Exercise goal
Format the lines of the items below as a numbered list, starting with the line that contains "You are a GUI" and going on through the line that contains "Click the flag", and leave out any blank lines.
** START Raw data **
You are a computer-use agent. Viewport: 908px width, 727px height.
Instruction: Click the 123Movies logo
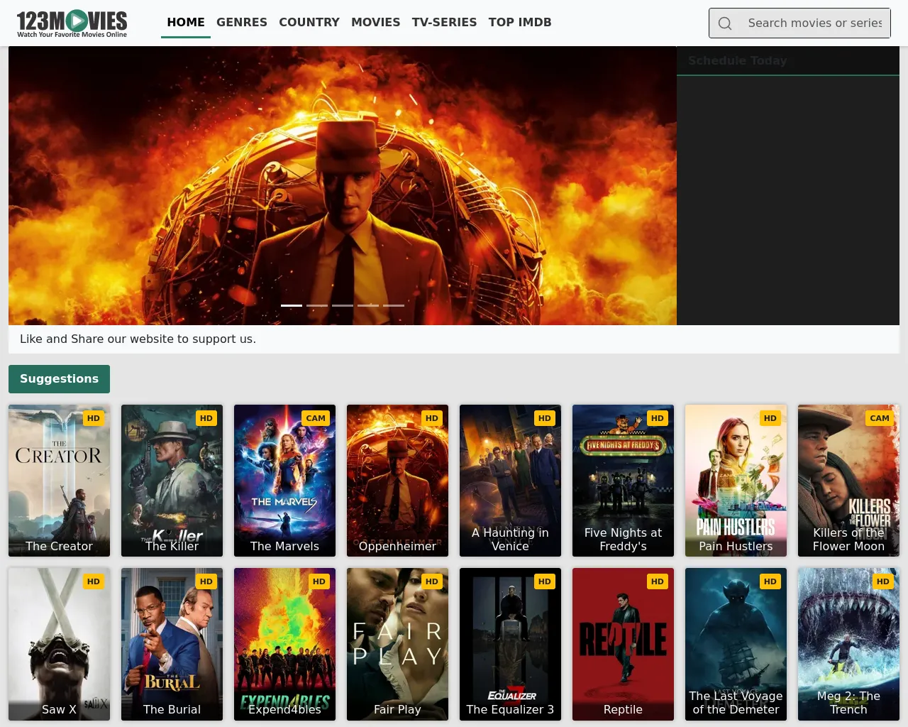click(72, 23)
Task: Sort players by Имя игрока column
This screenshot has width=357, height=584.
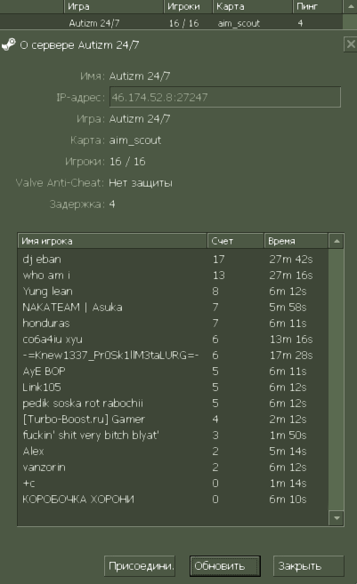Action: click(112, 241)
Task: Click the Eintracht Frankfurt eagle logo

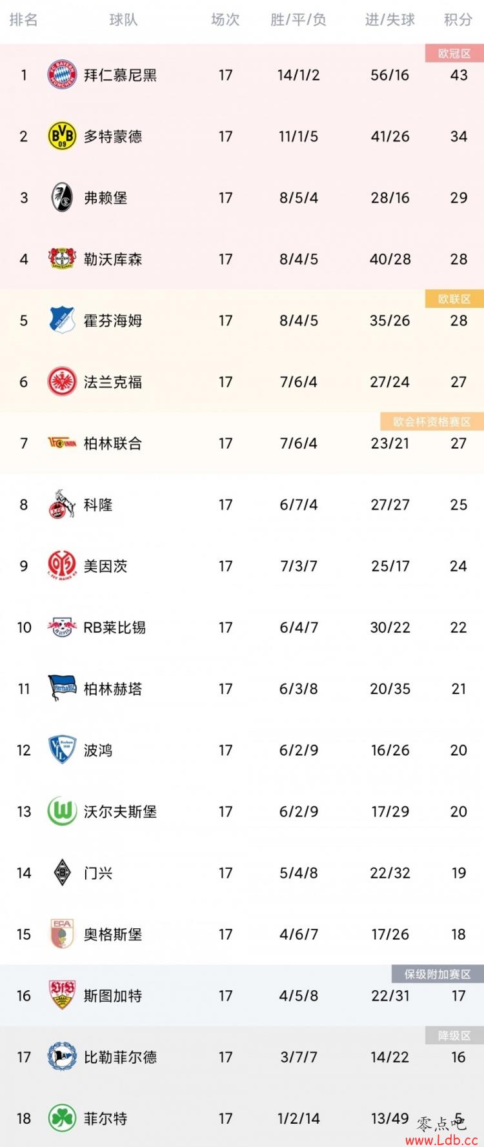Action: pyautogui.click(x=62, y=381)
** END Raw data **
** START Raw data **
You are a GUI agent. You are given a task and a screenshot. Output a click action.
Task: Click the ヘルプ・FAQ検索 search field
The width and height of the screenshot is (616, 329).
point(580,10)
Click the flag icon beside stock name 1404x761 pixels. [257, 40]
** END Raw data **
** START Raw data **
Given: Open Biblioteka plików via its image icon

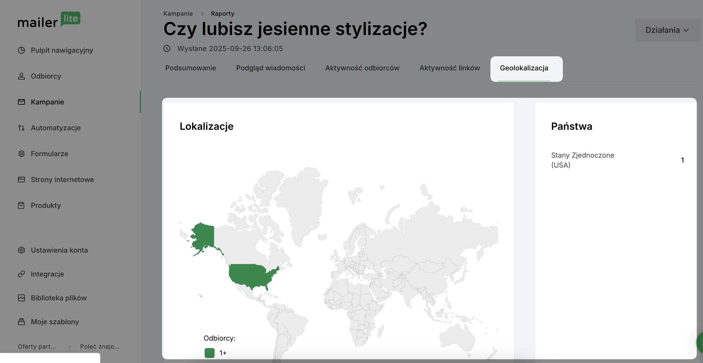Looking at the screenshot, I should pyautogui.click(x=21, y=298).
** END Raw data **
Response
1. You are a GUI agent. You are given a task and a screenshot. Output a click action.
2. Task: Click the ヘルプ・FAQ検索 search field
3. The width and height of the screenshot is (616, 329).
4. point(580,10)
5. Click the flag icon beside stock name 1404x761 pixels. [257, 40]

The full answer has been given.